You also don't learn that in the Finnish education system, much cited in the film as the best in the world, teachers are—gasp!—unionized and granted tenure, and families benefit from a cradle-to-grave social welfare system that includes universal daycare, preschool and healthcare, all of which are proven to help children achieve better results at school.
In other words, Waiting for Superman is a moving but vastly oversimplified brief on American educational inequality. Nevertheless, it has been greeted by rapturous reviews.
"Can One Little Movie Save America's Schools?" asked the cover of New York magazine. On September 20 The Oprah Winfrey Show featured the film's director, Davis Guggenheim, of An Inconvenient Truth. Tom Friedman of the New York Times devoted a column to praising the film. Time published an education issue coinciding with the documentary's release and is planning a conference built in part around the school reform strategies the film endorses. NBC, too, will host an education reform conference in late September; Waiting for Superman will be screened and debated there, and many of the reformers involved in its production will be there. Katie Couric of CBS Evening News has promised a series of segments based on the movie.

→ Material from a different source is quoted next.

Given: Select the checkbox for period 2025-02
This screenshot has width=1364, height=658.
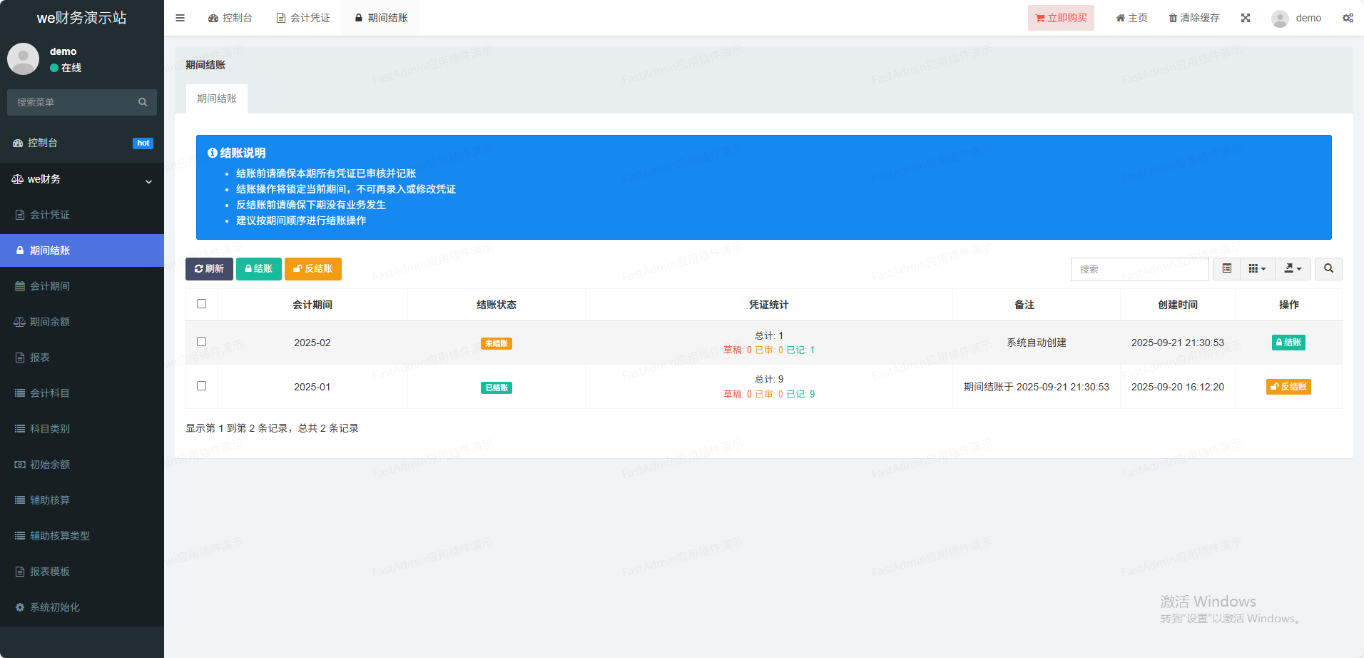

Meanwhile, mega-philanthropist Bill Gates, who appears in Waiting for Superman, hit the road in early September to promote the film; while he was at it, he told an audience at the Toronto International Film Festival that school districts should cut pension payments for retired teachers. Other players in the free-market school reform movement, most of whom had seen the documentary at early screenings for opinion leaders and policy-makers, anticipated its September 24 release with cautious optimism.

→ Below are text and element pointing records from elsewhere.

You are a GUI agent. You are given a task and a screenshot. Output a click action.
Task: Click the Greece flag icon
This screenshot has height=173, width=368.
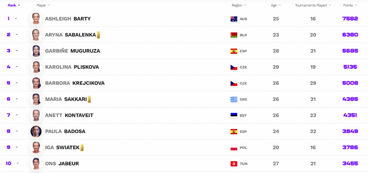click(x=234, y=99)
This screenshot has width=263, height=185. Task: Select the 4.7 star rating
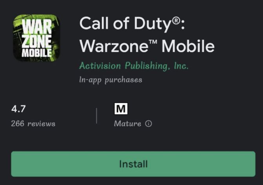point(18,109)
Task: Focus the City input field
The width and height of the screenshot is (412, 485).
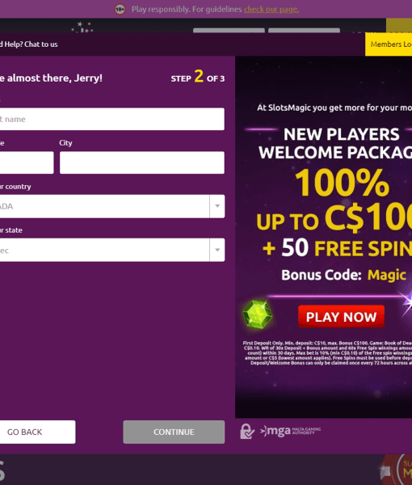Action: point(142,162)
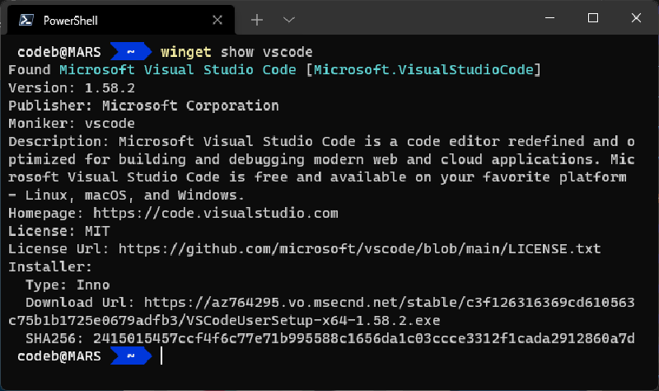Click the Microsoft.VisualStudioCode package ID in brackets

(x=423, y=70)
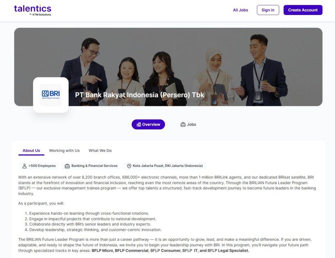This screenshot has height=258, width=335.
Task: Click the >500 Employees tag
Action: point(39,166)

The media excitement around the film "is beginning to open up an overdue public conversation," says Amy Wilkins, vice president at the Washington advocacy group Education Trust. "Do I think the coverage is always elegant and superior and perfect? No. Of course there is going to be some bumbling and stumbling. But the fact that the film is provoking this conversation is really important for teachers and kids."
Indeed, a tense public sparring match over the achievement gap, unions and the future of the teaching profession is already under way. In August the Los Angeles Times defied the protests of unions and many education policy experts by publishing a searchable online database of elementary school teachers' effectiveness rankings. The newspaper's calculations were made using a new statistical method called value-added measurement, which is based on children's standardized test scores and which social scientists across the political spectrum agree is volatile and often flawed.
In Washington, Mayor Adrian Fenty lost his re-election bid in part because of black voters' skepticism toward his aggressive school reform efforts, led by lightning-rod schools chancellor Michelle Rhee, who pursued an agenda of closing troubled neighborhood schools, instituting a privately funded merit-pay program for teachers and firing teachers and principals deemed ineffective. And at the federal level, President Obama's signature education program, the Race to the Top grant competition, pressures states to implement many of the most controversial teacher reforms, including merit pay based on value-added measurement.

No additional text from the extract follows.